Cultivating a Healthy Prayer Life

Work towards these dispositions towards God in prayer.

  1. Readiness
    • pray ‘at all times in the Spirit’ (Eph 6:18)
    • there is great readiness implied
    • a submissiveness towards the Holy Spirit
    • relying on Him as we ‘don’t know how to pray as we should’ (Rom 8:26)
    • our weakest (yet believing) prayers are perfectly translated by the Holy Spirit (and are thus made effectual)
    • the Holy Spirit knows our hearts and weaknesses
  2. Devotion and Alertness in Prayer (Col 4:2)
    • we are too often self-reliant
    • we must be spiritually desperate
    • we depend on (aware or not) God’s power, grace and strength daily (Col 1:9)
    • we need God’s wisdom for our daily walk
  3. Submission and Surrender
    • this is prayer that is consistent with what you know about God and His will
    • prayer that seeks to be obedient to God (remember, abiding in the Vine)
      • you must be yielded towards Christ (Eph 6:18)
      • you cannot be self-centered in your praying
      • you cannot pray in the Spirit and be submissive if you are stubborn against the truth
      • God wants our pride demolished
      • He is patient, but persistent
      • He may use trials and circumstances to bring about submissiveness:
        • Trials test our theology regarding God’s Sovereignty
        • Trials drive us to prayer
        • Trials give us great opportunity to grow in faith and prayer
  4. Spiritual Concern
    • We must cultivate a concern for what ultimately matters: spiritual growth
      • pray for others to ‘stand complete’ (Col 1:28, 4:12-13)
      • pray with Paul’s intense concern (Col 2:1-10)
      • don’t always pray for relief from the trial, but how you may grow through it (trials produce endurance and fruit intended by the pruning)

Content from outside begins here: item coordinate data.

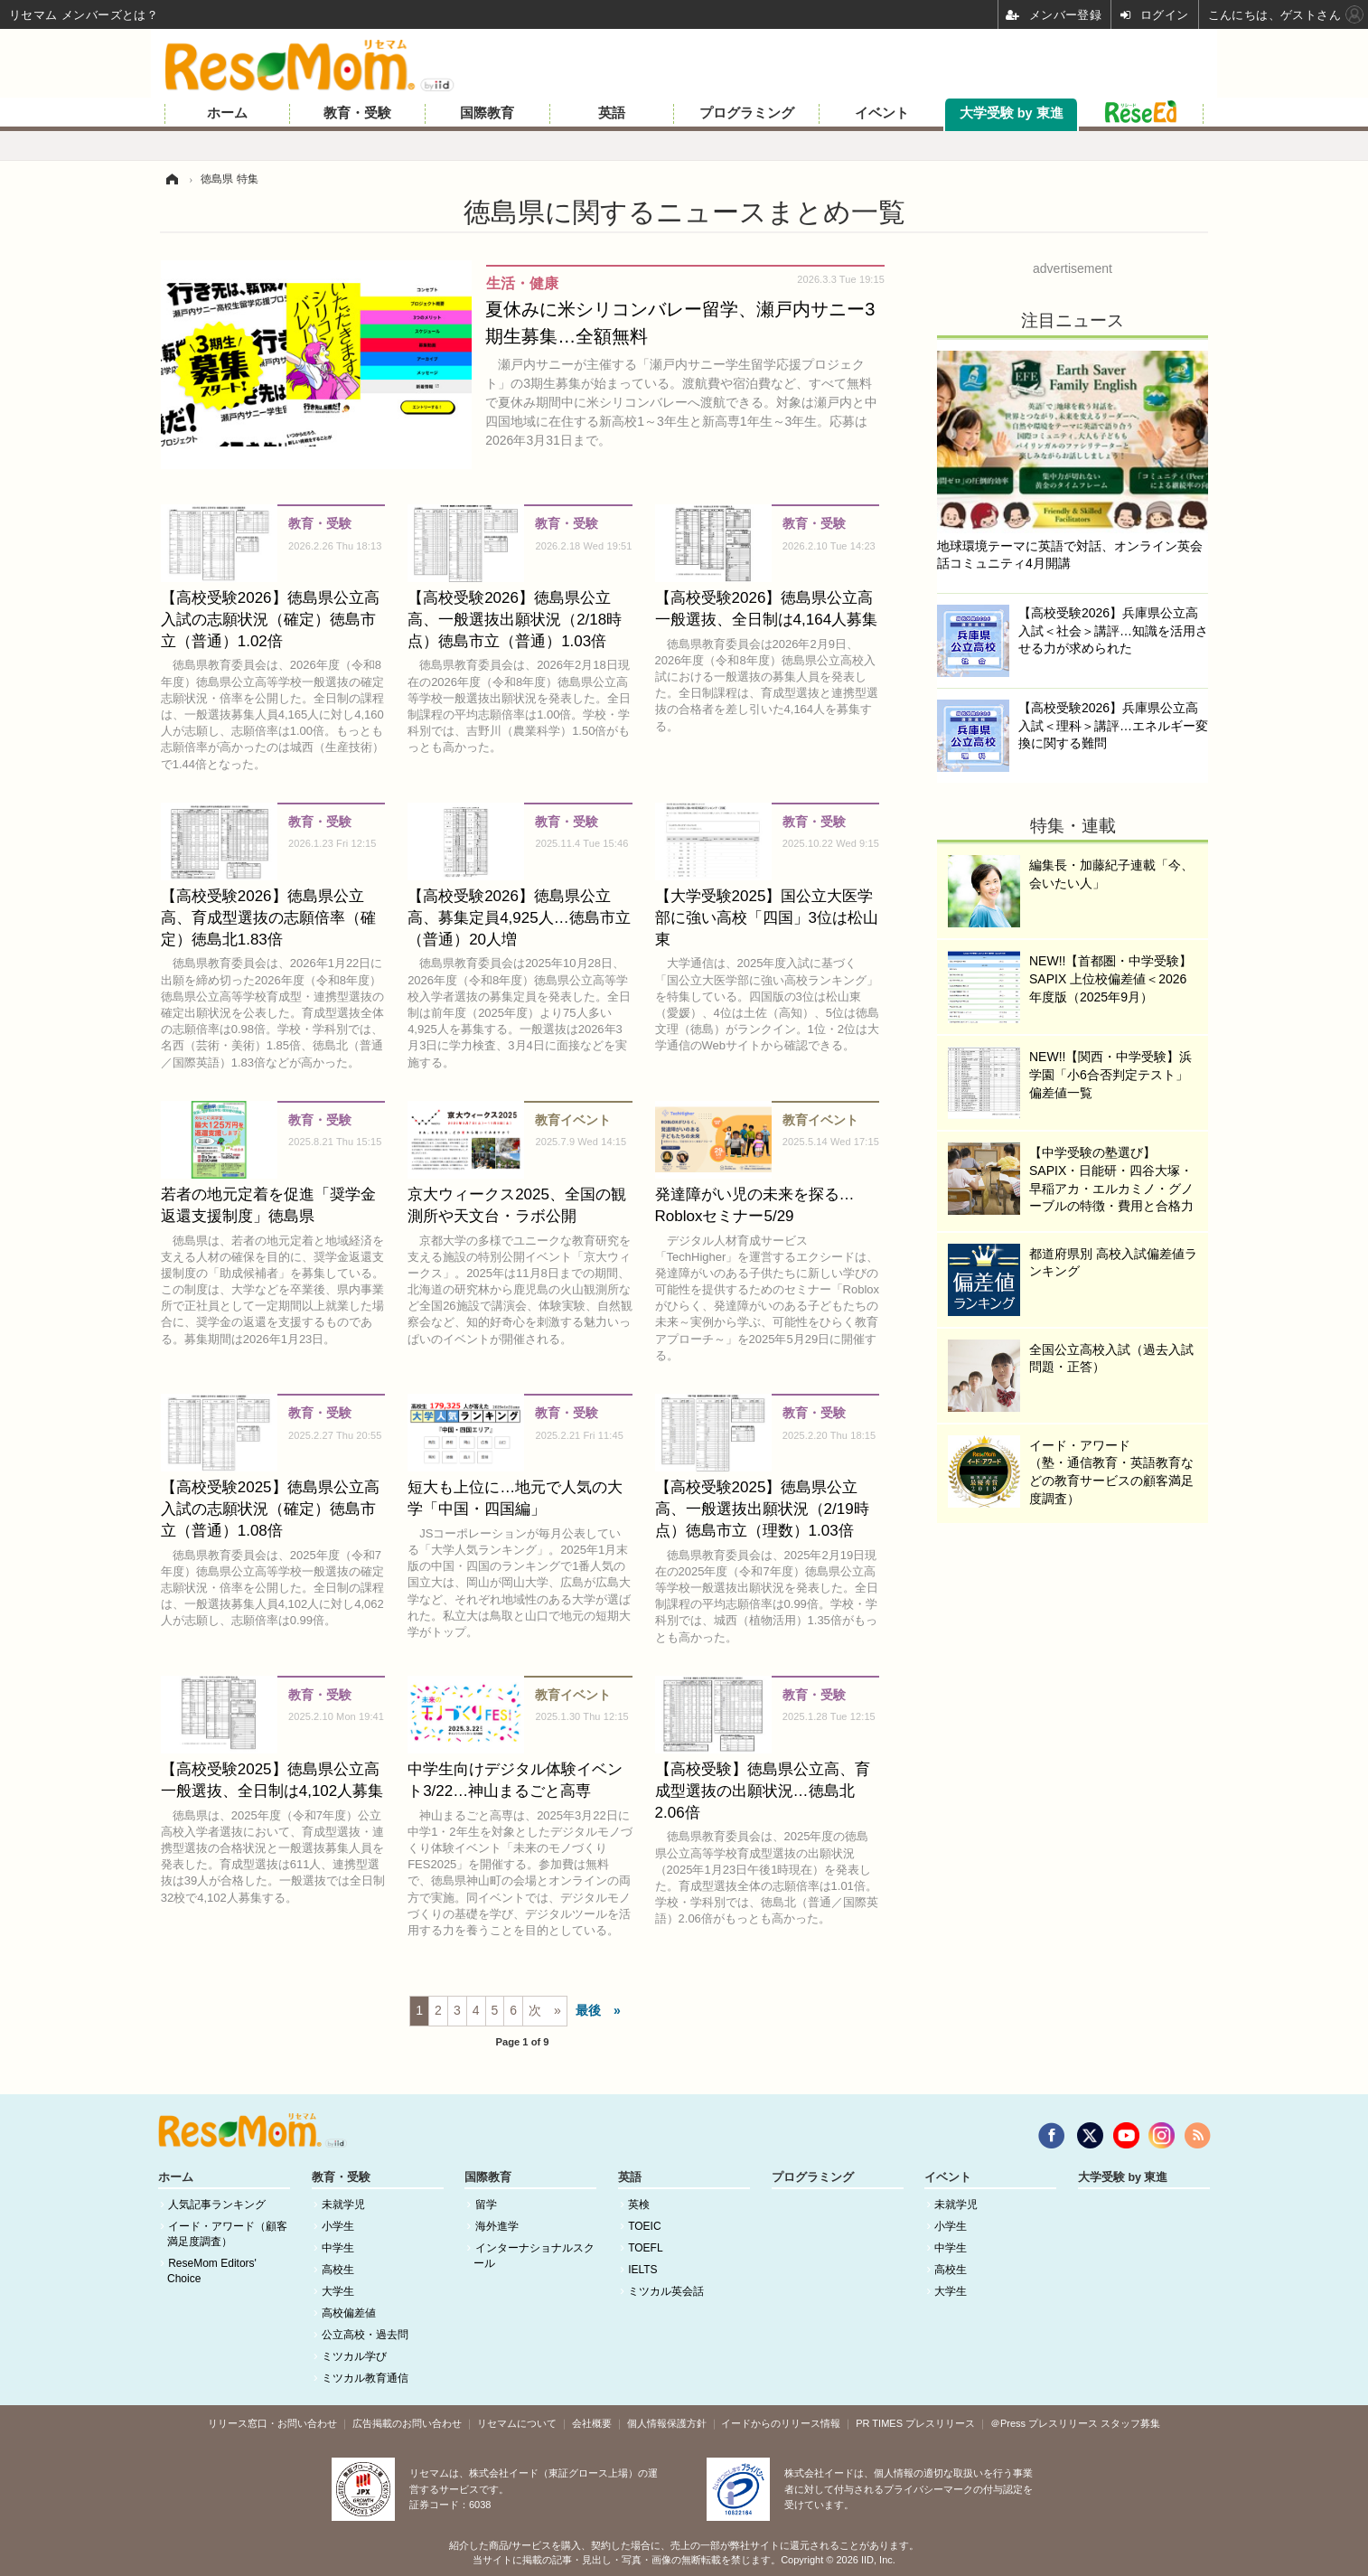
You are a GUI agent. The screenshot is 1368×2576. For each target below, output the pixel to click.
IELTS (642, 2269)
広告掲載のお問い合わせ (407, 2423)
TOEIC (644, 2226)
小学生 (338, 2226)
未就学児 (343, 2204)
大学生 (338, 2291)
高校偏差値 (349, 2313)
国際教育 (487, 113)
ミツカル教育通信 (365, 2378)
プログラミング (746, 113)
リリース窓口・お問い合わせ (272, 2423)
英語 (611, 113)
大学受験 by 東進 (1011, 113)
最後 (588, 2010)
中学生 (338, 2248)
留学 (486, 2204)
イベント (882, 113)
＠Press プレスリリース (1044, 2423)
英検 (639, 2204)
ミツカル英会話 (666, 2291)
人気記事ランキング (217, 2204)
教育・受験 (357, 113)
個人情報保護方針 (667, 2423)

What is it that stirs faith and prayer? The Word of God. See how Daniel was moved to prayer (not inaction) when seeing the promise of God to restore Israel in the writings of Jeremiah approaching.

Many Christians use “in Jesus’ name” as some kind of legitimizing stamp to their (often self-centered) prayer. Calvin said that we pray, as it were, through Jesus’ mouth. The Son has given us His Name – and so we pray as Him. We have been brought into the fellowship and communion of the Trinity, and in prayer, that is what we enter. So, again, prayer is exercising faith and stirring faith – believing the incredible promise that we can come to the throne of grace with the boldness that we will receive.

We should perhaps ‘pray backwards’. Start with the understanding that we pray ‘in His Name’ and so we should work hard to shape our prayers to conform to His will and to see Him glorified.